--- Start of Given data ---

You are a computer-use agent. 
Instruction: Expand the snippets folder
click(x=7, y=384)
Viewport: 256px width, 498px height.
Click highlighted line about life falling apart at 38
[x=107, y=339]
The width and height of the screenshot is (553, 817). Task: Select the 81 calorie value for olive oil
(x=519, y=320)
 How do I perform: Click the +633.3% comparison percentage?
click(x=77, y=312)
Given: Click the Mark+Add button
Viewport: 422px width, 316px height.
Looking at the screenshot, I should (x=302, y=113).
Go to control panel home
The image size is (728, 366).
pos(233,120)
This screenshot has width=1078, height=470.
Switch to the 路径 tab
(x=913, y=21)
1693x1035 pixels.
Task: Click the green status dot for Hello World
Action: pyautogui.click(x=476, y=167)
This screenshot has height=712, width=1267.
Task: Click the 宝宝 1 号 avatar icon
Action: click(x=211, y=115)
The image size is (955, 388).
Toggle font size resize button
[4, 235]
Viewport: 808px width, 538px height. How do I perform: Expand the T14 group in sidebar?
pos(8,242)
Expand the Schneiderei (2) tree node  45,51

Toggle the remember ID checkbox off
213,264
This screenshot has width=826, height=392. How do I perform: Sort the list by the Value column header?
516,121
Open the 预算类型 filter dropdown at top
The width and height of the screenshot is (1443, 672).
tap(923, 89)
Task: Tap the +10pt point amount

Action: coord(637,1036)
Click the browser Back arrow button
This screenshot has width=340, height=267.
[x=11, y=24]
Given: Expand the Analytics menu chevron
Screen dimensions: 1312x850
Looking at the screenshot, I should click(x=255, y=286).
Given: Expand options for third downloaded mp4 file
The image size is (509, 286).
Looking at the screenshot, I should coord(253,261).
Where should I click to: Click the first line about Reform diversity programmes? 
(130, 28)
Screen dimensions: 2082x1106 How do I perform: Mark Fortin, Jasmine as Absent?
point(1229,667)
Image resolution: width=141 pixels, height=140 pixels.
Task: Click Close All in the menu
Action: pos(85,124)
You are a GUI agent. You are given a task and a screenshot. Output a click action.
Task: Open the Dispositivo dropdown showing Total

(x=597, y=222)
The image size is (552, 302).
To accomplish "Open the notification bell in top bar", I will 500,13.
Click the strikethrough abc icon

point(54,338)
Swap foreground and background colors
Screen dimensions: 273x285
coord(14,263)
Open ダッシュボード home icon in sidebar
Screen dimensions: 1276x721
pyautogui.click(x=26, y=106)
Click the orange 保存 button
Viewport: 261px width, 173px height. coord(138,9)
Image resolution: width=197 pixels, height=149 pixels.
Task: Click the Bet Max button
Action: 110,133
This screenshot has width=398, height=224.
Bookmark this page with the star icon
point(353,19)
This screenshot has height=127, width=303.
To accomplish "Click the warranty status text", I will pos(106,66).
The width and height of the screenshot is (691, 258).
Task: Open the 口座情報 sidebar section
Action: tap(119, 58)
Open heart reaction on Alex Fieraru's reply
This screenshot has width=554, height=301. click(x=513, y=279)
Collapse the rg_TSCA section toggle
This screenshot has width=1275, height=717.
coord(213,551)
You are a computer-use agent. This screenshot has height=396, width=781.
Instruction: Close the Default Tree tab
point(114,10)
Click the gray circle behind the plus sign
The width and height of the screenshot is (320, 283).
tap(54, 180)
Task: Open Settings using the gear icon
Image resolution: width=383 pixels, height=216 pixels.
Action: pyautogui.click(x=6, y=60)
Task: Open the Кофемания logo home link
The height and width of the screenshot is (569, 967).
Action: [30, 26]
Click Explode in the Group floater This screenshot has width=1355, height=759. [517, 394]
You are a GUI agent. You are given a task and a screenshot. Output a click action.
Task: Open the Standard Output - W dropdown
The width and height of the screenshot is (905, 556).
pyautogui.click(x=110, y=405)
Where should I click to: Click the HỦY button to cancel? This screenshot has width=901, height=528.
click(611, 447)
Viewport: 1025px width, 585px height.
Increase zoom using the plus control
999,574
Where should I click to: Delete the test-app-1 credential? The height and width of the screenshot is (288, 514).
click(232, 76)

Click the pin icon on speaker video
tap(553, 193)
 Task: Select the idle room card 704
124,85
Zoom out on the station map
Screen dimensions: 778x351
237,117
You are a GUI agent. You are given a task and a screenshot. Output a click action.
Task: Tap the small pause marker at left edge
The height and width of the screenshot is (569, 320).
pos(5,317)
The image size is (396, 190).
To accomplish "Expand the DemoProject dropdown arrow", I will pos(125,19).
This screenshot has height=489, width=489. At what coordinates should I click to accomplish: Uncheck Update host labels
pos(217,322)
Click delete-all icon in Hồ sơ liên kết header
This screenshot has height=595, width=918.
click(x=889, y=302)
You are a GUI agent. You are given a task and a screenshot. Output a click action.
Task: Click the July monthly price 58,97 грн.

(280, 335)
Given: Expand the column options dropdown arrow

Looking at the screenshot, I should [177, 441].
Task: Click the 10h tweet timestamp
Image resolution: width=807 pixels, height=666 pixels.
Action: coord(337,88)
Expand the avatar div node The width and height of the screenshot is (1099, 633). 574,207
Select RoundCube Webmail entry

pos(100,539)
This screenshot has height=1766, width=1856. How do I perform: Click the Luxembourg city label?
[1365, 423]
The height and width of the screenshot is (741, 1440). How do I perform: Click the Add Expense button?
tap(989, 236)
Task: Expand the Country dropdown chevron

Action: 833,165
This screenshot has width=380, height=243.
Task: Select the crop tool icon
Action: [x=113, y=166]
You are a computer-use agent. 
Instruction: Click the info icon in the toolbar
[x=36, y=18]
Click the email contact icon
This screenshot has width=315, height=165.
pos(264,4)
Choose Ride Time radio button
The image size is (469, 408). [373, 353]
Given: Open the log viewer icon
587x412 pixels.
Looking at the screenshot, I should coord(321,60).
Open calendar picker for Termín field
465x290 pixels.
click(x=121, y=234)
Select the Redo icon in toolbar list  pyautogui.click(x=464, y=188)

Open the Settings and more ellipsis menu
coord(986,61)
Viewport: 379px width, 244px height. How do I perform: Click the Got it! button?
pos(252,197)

--- End of Given data ---

• _Direction_:
Count how many lines of the entries above contain the word "will". Reply with the number only.

• _Result below_:
3